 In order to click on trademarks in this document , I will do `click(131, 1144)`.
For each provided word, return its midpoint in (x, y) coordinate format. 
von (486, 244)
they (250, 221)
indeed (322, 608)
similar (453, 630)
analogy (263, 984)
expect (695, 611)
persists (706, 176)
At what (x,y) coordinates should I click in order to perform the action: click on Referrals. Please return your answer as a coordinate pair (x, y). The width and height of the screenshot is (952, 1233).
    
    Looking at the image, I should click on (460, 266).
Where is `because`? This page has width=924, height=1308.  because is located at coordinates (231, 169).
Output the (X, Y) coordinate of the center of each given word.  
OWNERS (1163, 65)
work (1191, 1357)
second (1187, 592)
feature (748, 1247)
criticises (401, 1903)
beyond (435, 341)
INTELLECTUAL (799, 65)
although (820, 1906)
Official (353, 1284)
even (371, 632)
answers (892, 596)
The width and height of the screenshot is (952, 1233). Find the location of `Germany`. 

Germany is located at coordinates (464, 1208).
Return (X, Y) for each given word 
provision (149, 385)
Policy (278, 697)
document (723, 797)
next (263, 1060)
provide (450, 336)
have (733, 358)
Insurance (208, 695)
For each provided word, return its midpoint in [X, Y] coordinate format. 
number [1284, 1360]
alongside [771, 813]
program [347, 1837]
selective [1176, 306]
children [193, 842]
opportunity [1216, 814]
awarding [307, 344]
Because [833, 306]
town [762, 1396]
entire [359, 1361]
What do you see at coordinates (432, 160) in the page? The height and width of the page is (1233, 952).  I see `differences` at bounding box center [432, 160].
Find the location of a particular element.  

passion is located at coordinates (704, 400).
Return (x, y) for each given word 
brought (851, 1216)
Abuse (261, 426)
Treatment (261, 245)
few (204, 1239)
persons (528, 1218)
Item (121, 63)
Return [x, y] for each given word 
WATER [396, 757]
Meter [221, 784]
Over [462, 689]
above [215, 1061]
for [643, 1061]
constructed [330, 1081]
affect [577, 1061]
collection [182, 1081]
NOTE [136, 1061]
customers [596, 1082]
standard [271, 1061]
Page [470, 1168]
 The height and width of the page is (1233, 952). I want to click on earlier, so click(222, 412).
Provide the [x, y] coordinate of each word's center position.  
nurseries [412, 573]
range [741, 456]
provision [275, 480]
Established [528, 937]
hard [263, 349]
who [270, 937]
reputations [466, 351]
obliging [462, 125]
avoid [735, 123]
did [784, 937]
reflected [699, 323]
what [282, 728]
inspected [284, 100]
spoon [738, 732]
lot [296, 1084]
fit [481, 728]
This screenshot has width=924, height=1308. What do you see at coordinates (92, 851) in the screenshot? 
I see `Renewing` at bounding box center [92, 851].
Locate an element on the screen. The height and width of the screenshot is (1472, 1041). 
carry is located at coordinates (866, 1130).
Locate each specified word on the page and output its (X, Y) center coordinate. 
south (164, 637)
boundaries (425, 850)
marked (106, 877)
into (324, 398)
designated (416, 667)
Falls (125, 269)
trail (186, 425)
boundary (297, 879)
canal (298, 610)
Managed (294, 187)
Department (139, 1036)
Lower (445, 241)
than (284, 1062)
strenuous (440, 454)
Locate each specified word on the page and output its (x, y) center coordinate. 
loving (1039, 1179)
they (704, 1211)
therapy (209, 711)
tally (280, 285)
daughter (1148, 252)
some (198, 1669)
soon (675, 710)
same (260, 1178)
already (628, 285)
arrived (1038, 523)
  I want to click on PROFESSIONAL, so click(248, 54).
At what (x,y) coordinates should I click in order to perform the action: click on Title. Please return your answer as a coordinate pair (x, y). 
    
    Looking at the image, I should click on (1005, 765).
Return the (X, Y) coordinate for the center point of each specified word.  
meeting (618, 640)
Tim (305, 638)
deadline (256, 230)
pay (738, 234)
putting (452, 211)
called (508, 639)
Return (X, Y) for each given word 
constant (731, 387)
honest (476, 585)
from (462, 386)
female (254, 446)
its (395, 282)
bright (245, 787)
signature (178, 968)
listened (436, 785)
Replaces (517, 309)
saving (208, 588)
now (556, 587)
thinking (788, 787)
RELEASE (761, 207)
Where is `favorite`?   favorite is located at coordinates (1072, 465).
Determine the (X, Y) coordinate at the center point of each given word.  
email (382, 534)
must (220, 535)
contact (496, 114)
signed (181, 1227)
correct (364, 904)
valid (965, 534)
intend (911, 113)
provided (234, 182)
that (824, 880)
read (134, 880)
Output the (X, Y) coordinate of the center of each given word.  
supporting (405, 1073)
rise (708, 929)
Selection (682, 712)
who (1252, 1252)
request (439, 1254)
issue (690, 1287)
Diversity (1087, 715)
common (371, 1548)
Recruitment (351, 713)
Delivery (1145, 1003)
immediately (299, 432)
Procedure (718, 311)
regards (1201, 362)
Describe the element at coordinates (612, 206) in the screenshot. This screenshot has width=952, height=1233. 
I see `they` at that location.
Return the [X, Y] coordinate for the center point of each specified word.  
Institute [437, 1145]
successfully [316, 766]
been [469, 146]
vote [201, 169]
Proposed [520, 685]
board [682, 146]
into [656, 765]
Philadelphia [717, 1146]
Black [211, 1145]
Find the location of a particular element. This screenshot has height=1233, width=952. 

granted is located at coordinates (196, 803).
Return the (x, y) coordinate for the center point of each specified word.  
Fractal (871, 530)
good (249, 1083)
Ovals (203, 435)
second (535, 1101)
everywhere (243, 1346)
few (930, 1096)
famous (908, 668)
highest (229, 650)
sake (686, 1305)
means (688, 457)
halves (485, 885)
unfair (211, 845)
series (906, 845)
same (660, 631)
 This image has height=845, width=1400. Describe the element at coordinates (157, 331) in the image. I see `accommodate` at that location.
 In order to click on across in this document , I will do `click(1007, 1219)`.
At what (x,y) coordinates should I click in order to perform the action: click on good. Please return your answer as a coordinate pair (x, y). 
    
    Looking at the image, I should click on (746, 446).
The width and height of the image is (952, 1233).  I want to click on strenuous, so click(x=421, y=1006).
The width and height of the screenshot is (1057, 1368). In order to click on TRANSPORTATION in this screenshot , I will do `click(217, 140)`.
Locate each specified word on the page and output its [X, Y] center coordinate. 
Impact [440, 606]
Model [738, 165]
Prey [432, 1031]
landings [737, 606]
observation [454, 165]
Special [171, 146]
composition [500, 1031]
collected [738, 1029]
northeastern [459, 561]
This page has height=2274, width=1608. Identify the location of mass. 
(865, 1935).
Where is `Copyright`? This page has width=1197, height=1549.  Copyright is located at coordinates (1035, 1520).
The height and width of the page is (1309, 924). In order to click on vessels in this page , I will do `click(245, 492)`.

--------------------

Copy every line of the records above without any changes.

> **Written answer**:
 In order to click on trademarks in this document , I will do `click(131, 1144)`.
For each provided word, return its midpoint in (x, y) coordinate format. 
von (486, 244)
they (250, 221)
indeed (322, 608)
similar (453, 630)
analogy (263, 984)
expect (695, 611)
persists (706, 176)
At what (x,y) coordinates should I click in order to perform the action: click on Referrals. Please return your answer as a coordinate pair (x, y). The width and height of the screenshot is (952, 1233).
    
    Looking at the image, I should click on (460, 266).
Where is `because`? This page has width=924, height=1308.  because is located at coordinates (231, 169).
Output the (X, Y) coordinate of the center of each given word.  
OWNERS (1163, 65)
work (1191, 1357)
second (1187, 592)
feature (748, 1247)
criticises (401, 1903)
beyond (435, 341)
INTELLECTUAL (799, 65)
although (820, 1906)
Official (353, 1284)
even (371, 632)
answers (892, 596)
The width and height of the screenshot is (952, 1233). Find the location of `Germany`. 

Germany is located at coordinates (464, 1208).
Return (X, Y) for each given word 
provision (149, 385)
Policy (278, 697)
document (723, 797)
next (263, 1060)
provide (450, 336)
have (733, 358)
Insurance (208, 695)
For each provided word, return its midpoint in [X, Y] coordinate format. 
number [1284, 1360]
alongside [771, 813]
program [347, 1837]
selective [1176, 306]
children [193, 842]
opportunity [1216, 814]
awarding [307, 344]
Because [833, 306]
town [762, 1396]
entire [359, 1361]
What do you see at coordinates (432, 160) in the page? The height and width of the page is (1233, 952).  I see `differences` at bounding box center [432, 160].
Find the location of a particular element.  

passion is located at coordinates (704, 400).
Return (x, y) for each given word 
brought (851, 1216)
Abuse (261, 426)
Treatment (261, 245)
few (204, 1239)
persons (528, 1218)
Item (121, 63)
Return [x, y] for each given word 
WATER [396, 757]
Meter [221, 784]
Over [462, 689]
above [215, 1061]
for [643, 1061]
constructed [330, 1081]
affect [577, 1061]
collection [182, 1081]
NOTE [136, 1061]
customers [596, 1082]
standard [271, 1061]
Page [470, 1168]
 The height and width of the page is (1233, 952). I want to click on earlier, so click(222, 412).
Provide the [x, y] coordinate of each word's center position.  
nurseries [412, 573]
range [741, 456]
provision [275, 480]
Established [528, 937]
hard [263, 349]
who [270, 937]
reputations [466, 351]
obliging [462, 125]
avoid [735, 123]
did [784, 937]
reflected [699, 323]
what [282, 728]
inspected [284, 100]
spoon [738, 732]
lot [296, 1084]
fit [481, 728]
This screenshot has width=924, height=1308. What do you see at coordinates (92, 851) in the screenshot? 
I see `Renewing` at bounding box center [92, 851].
Locate an element on the screen. The height and width of the screenshot is (1472, 1041). 
carry is located at coordinates (866, 1130).
Locate each specified word on the page and output its (X, Y) center coordinate. 
south (164, 637)
boundaries (425, 850)
marked (106, 877)
into (324, 398)
designated (416, 667)
Falls (125, 269)
trail (186, 425)
boundary (297, 879)
canal (298, 610)
Managed (294, 187)
Department (139, 1036)
Lower (445, 241)
than (284, 1062)
strenuous (440, 454)
Locate each specified word on the page and output its (x, y) center coordinate. 
loving (1039, 1179)
they (704, 1211)
therapy (209, 711)
tally (280, 285)
daughter (1148, 252)
some (198, 1669)
soon (675, 710)
same (260, 1178)
already (628, 285)
arrived (1038, 523)
  I want to click on PROFESSIONAL, so click(248, 54).
At what (x,y) coordinates should I click in order to perform the action: click on Title. Please return your answer as a coordinate pair (x, y). 
    
    Looking at the image, I should click on (1005, 765).
Return the (X, Y) coordinate for the center point of each specified word.  
meeting (618, 640)
Tim (305, 638)
deadline (256, 230)
pay (738, 234)
putting (452, 211)
called (508, 639)
Return (X, Y) for each given word 
constant (731, 387)
honest (476, 585)
from (462, 386)
female (254, 446)
its (395, 282)
bright (245, 787)
signature (178, 968)
listened (436, 785)
Replaces (517, 309)
saving (208, 588)
now (556, 587)
thinking (788, 787)
RELEASE (761, 207)
Where is `favorite`?   favorite is located at coordinates (1072, 465).
Determine the (X, Y) coordinate at the center point of each given word.  
email (382, 534)
must (220, 535)
contact (496, 114)
signed (181, 1227)
correct (364, 904)
valid (965, 534)
intend (911, 113)
provided (234, 182)
that (824, 880)
read (134, 880)
Output the (X, Y) coordinate of the center of each given word.  
supporting (405, 1073)
rise (708, 929)
Selection (682, 712)
who (1252, 1252)
request (439, 1254)
issue (690, 1287)
Diversity (1087, 715)
common (371, 1548)
Recruitment (351, 713)
Delivery (1145, 1003)
immediately (299, 432)
Procedure (718, 311)
regards (1201, 362)
Describe the element at coordinates (612, 206) in the screenshot. This screenshot has width=952, height=1233. 
I see `they` at that location.
Return the [X, Y] coordinate for the center point of each specified word.  
Institute [437, 1145]
successfully [316, 766]
been [469, 146]
vote [201, 169]
Proposed [520, 685]
board [682, 146]
into [656, 765]
Philadelphia [717, 1146]
Black [211, 1145]
Find the location of a particular element. This screenshot has height=1233, width=952. 

granted is located at coordinates (196, 803).
Return the (x, y) coordinate for the center point of each specified word.  
Fractal (871, 530)
good (249, 1083)
Ovals (203, 435)
second (535, 1101)
everywhere (243, 1346)
few (930, 1096)
famous (908, 668)
highest (229, 650)
sake (686, 1305)
means (688, 457)
halves (485, 885)
unfair (211, 845)
series (906, 845)
same (660, 631)
 This image has height=845, width=1400. Describe the element at coordinates (157, 331) in the image. I see `accommodate` at that location.
 In order to click on across in this document , I will do `click(1007, 1219)`.
At what (x,y) coordinates should I click in order to perform the action: click on good. Please return your answer as a coordinate pair (x, y). 
    
    Looking at the image, I should click on (746, 446).
The width and height of the image is (952, 1233).  I want to click on strenuous, so click(x=421, y=1006).
The width and height of the screenshot is (1057, 1368). In order to click on TRANSPORTATION in this screenshot , I will do `click(217, 140)`.
Locate each specified word on the page and output its [X, Y] center coordinate. 
Impact [440, 606]
Model [738, 165]
Prey [432, 1031]
landings [737, 606]
observation [454, 165]
Special [171, 146]
composition [500, 1031]
collected [738, 1029]
northeastern [459, 561]
This page has height=2274, width=1608. Identify the location of mass. 
(865, 1935).
Where is `Copyright`? This page has width=1197, height=1549.  Copyright is located at coordinates (1035, 1520).
The height and width of the page is (1309, 924). In order to click on vessels in this page , I will do `click(245, 492)`.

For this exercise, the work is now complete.